BRANO SELEZIONATO:
################

Conosciuta più come metodo per dimagrire che terapeutico, la dieta low carb – ossia con un apporto inferiore di carboidrati rispetto alle linee guida di sana alimentazione – seguita per qualche mese potrebbe rivelarsi efficace, almeno nel breve periodo, sia per il trattamento che per la prevenzione del diabete di tipo 2, la forma più diffusa. C’è, infatti, uno stadio chiamato comunemente prediabete o, meglio, intolleranza glucidica, che può durare qualche anno e che, per fortuna, può anche essere reversibile correggendo le abitudini di vita, il peso e, ovviamente, l’alimentazione.
Già lo scorso anno una metanalisi pubblicata sul British Medical Journal aveva evidenziato, dopo sei mesi di low-carb, una maggiore remissione dal diabete rispetto ad altri approcci dietetici, nonché buoni risultati in termini di dimagramento, trigliceridi, resistenza all’insulina e senza effetti collaterali. Va ricordato che la metanalisi è una tecnica statistica nella quale si aggregano i risultati di diversi studi su uno specifico argomento e se ne traggono delle conclusioni statisticamente valide. Insomma uno studio sugli studi, non una semplice raccolta di dati.
Tuttavia, a distanza di un anno di trattamento cominciavano a mostrarsi alcuni effetti poco positivi, a partire dalla scarsa soddisfazione alimentare data da questa dieta ma anche a livello di efficacia, di sicurezza e grassi nel sangue.
Un valore da far scendere
Arrivando a oggi, è da segnalare questo studio dell’americana Tulane University di New Orleans appena pubblicato su JAMA Network Open e che ha avuto lo scopo di testare direttamente sulle persone l’efficacia delle low carb sul controllo della glicemia. In particolare, l’obiettivo era quello di capire se questo approccio dietetico da solo (cioè senza il sostegno di una terapia farmacologico) dopo sei mesi era in grado di ridurre i valori ematici dell’emoglobina glicata (HbA1c) che rappresenta la concentrazione media della glicemia negli ultimi 3-4 mesi.
Il team di ricercatori ha reclutato 150 persone con prediabete o diabete e che non stavano assumendo alcuna terapia per il controllo della glicemia. I volontari sono stati divisi in due gruppi. Al primo è stato assegnato a una dieta a basso contenuto di carboidrati, mentre il secondo (il gruppo di controllo) non ha dovuto cambiare l’alimentazione. Per i primi tre mesi dello studi la low carb prevedeva un apporto massimo di 40 g di carboidrati al giorno, mentre nei restanti tre mesi l’apporto poteva arrivare fino ai 60 grammi giornalieri, con il consiglio però di restare più bassi. Va detto che i grassi, che costituivano circa la metà delle calorie della low carb, erano per lo più i salutari grassi monoinsaturi e polinsaturi provenienti da alimenti come olio d'oliva e frutta a guscio.

################

Dati archiviati
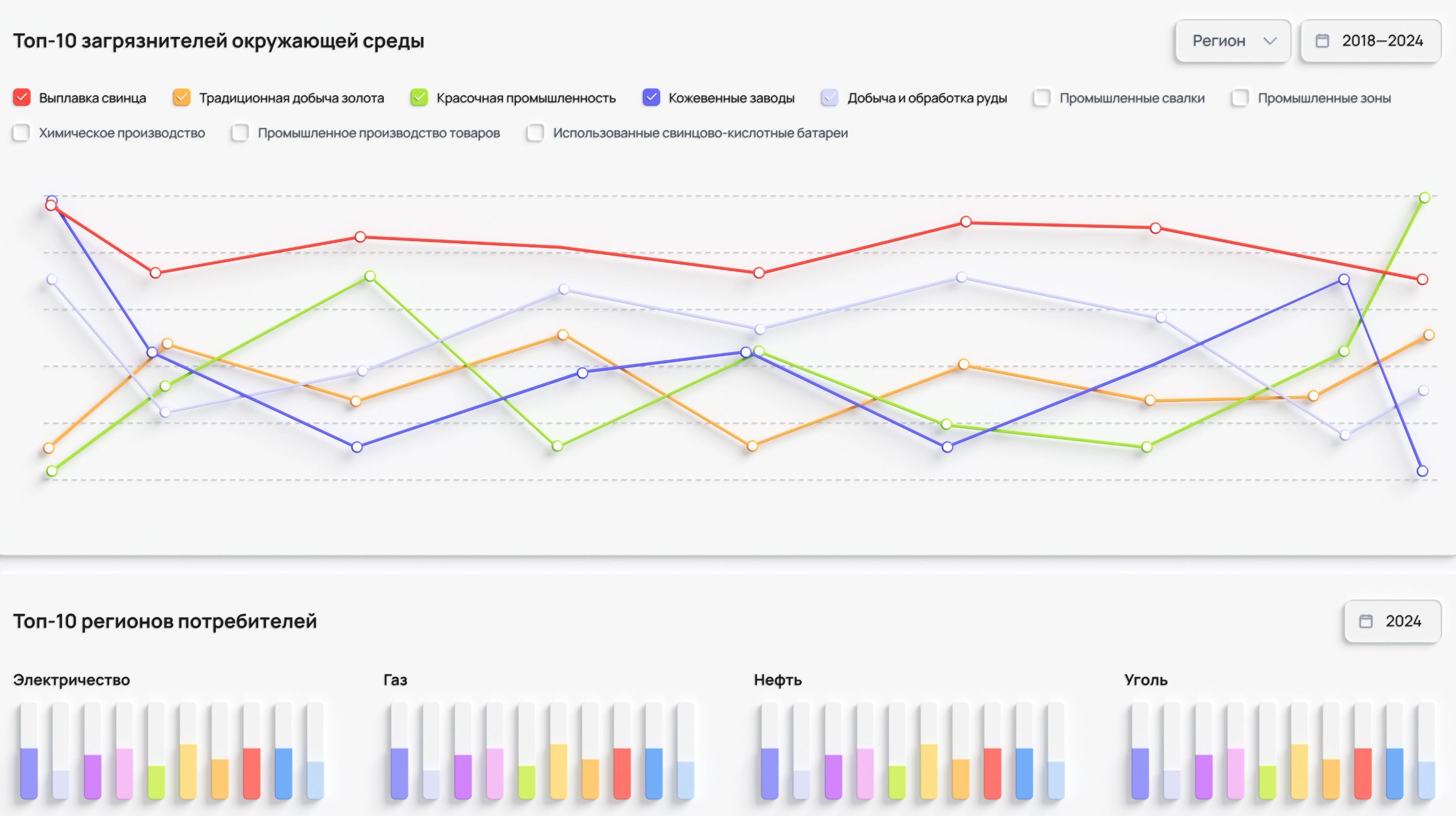Click the Уголь section heading

[1146, 680]
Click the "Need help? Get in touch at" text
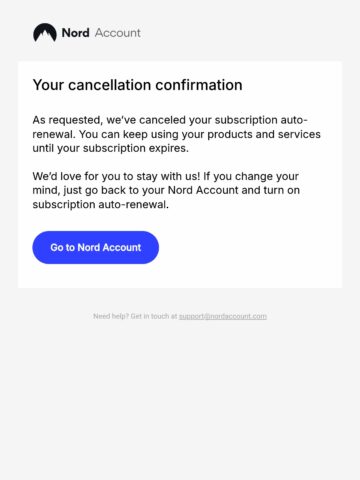The height and width of the screenshot is (480, 360). click(x=135, y=316)
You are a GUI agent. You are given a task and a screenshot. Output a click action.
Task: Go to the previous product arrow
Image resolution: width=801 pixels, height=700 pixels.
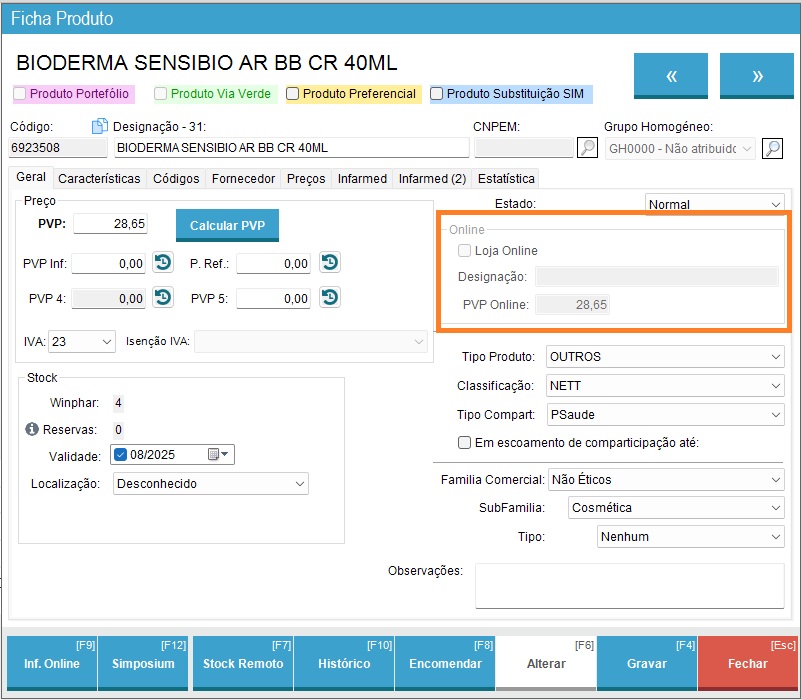pyautogui.click(x=672, y=76)
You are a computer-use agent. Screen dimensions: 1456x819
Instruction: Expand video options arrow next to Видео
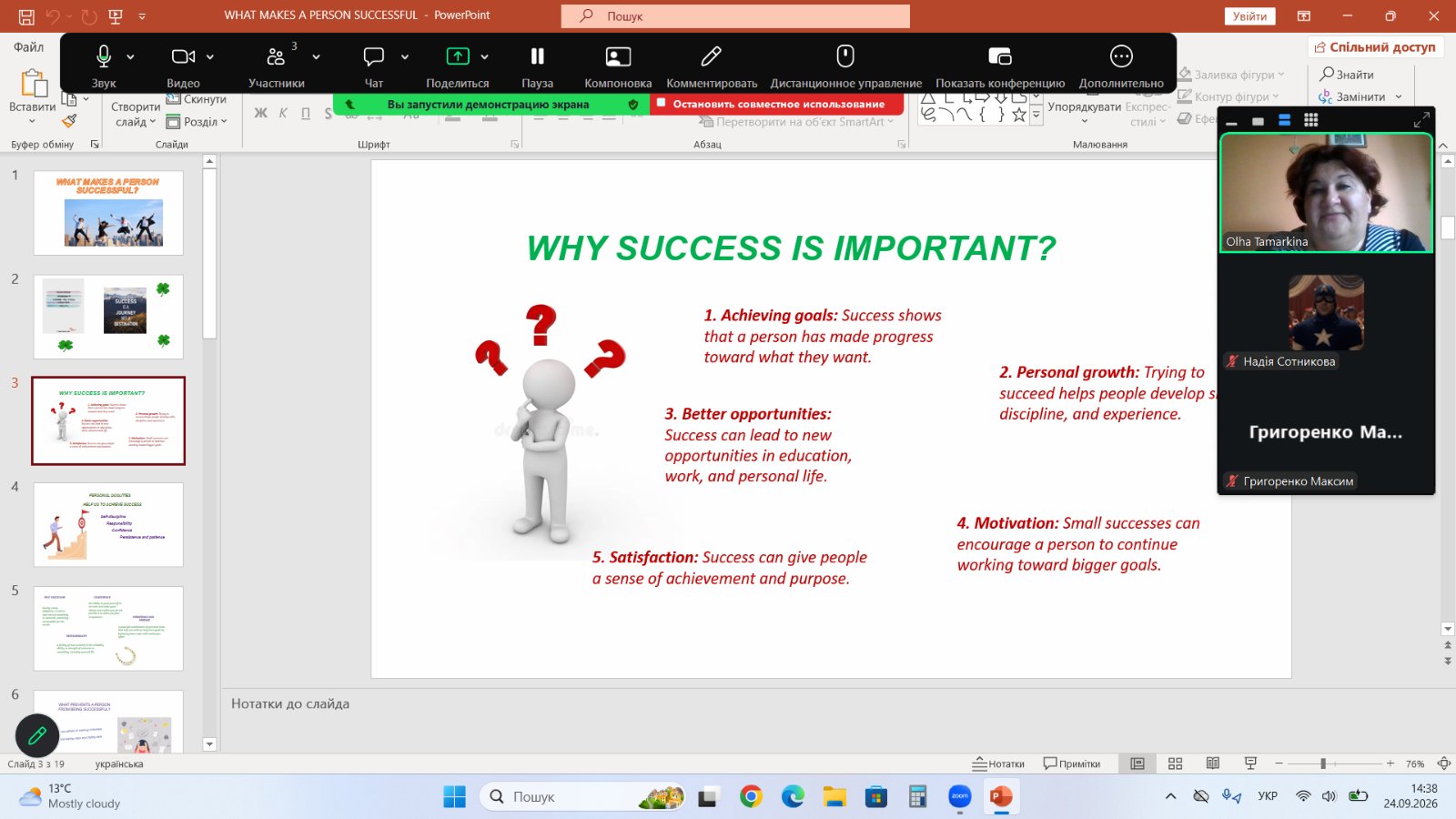(210, 56)
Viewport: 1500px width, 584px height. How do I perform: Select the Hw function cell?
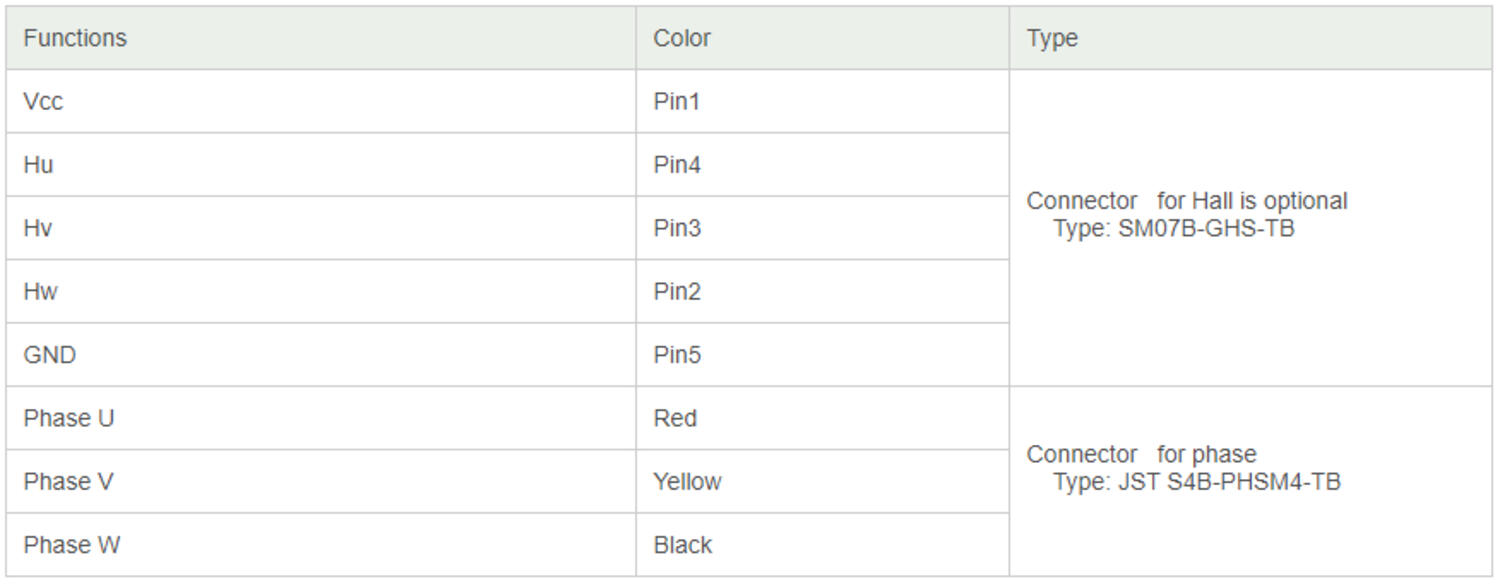[321, 291]
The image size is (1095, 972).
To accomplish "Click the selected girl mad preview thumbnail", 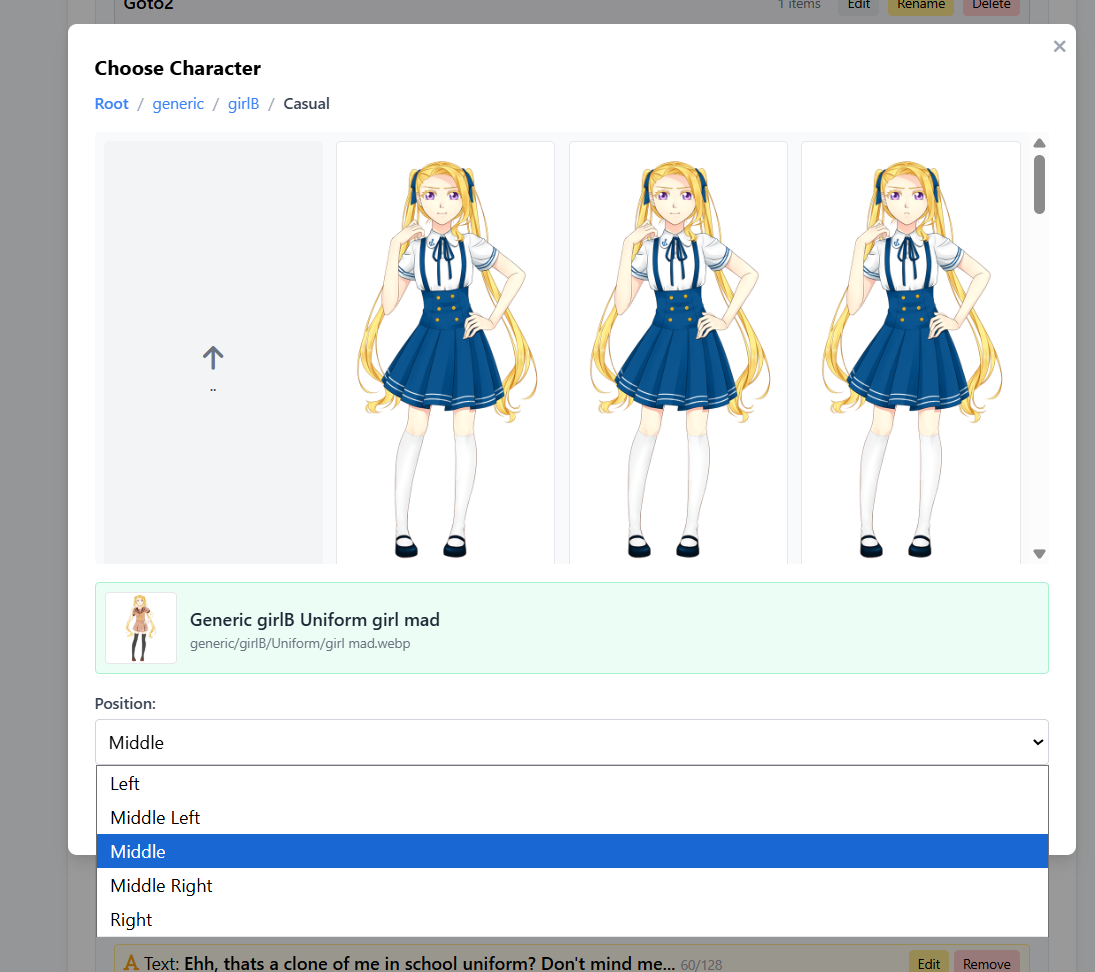I will point(141,628).
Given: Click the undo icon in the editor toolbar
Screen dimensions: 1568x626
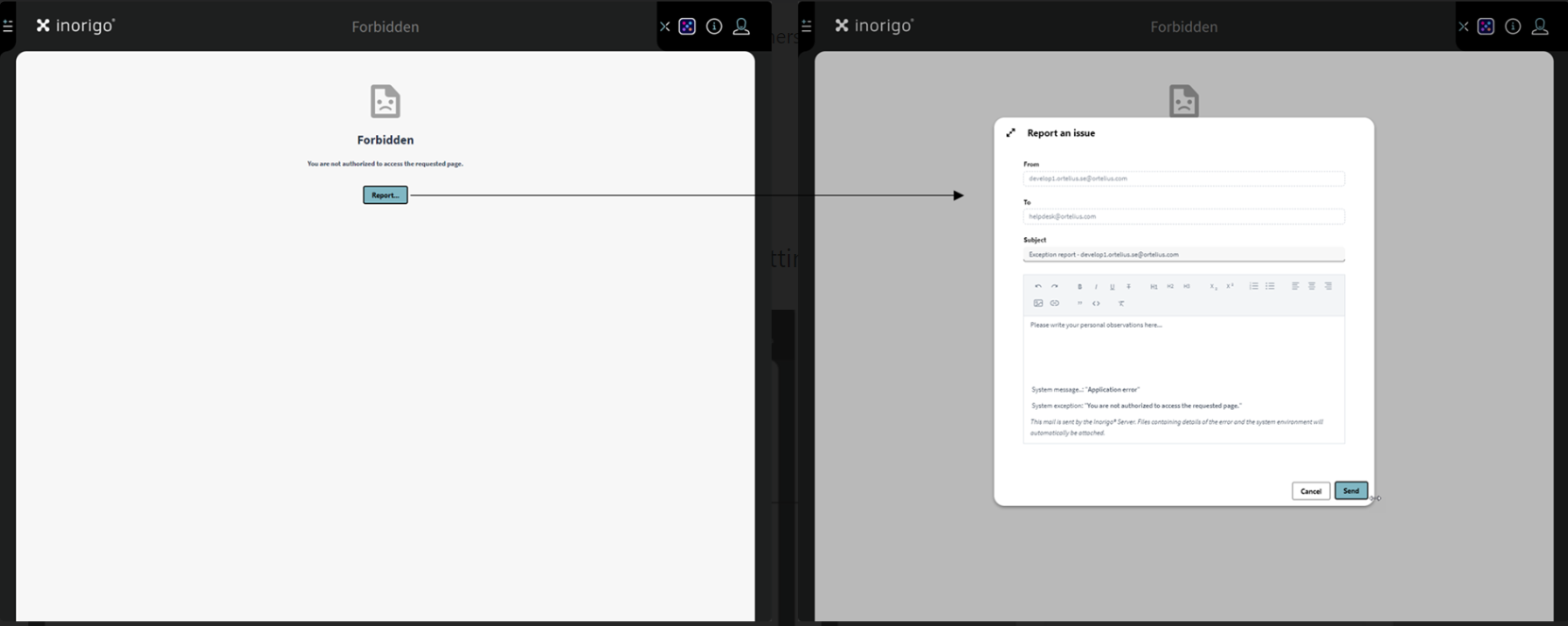Looking at the screenshot, I should pos(1038,286).
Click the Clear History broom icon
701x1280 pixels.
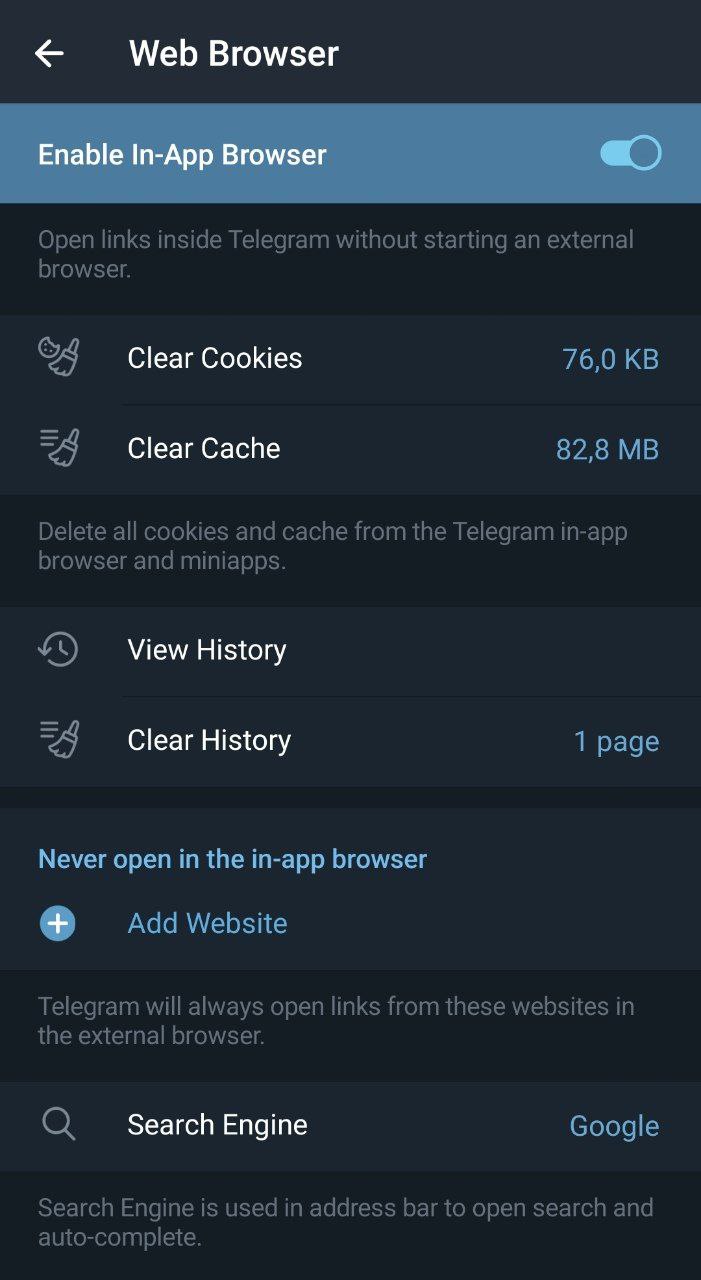59,740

################

DESCRIZIONE DEL COMPITO:
Rispondi in base al brano sulla dieta low carb e il diabete:
1. Su quale rivista era uscita la metanalisi dello scorso anno?
2. Dove è stato pubblicato lo studio della Tulane University?
3. Quante persone hanno reclutato i ricercatori della Tulane University?

RISPOSTA SCRITTA:
1. Sul British Medical Journal.
2. Su JAMA Network Open.
3. 150 persone.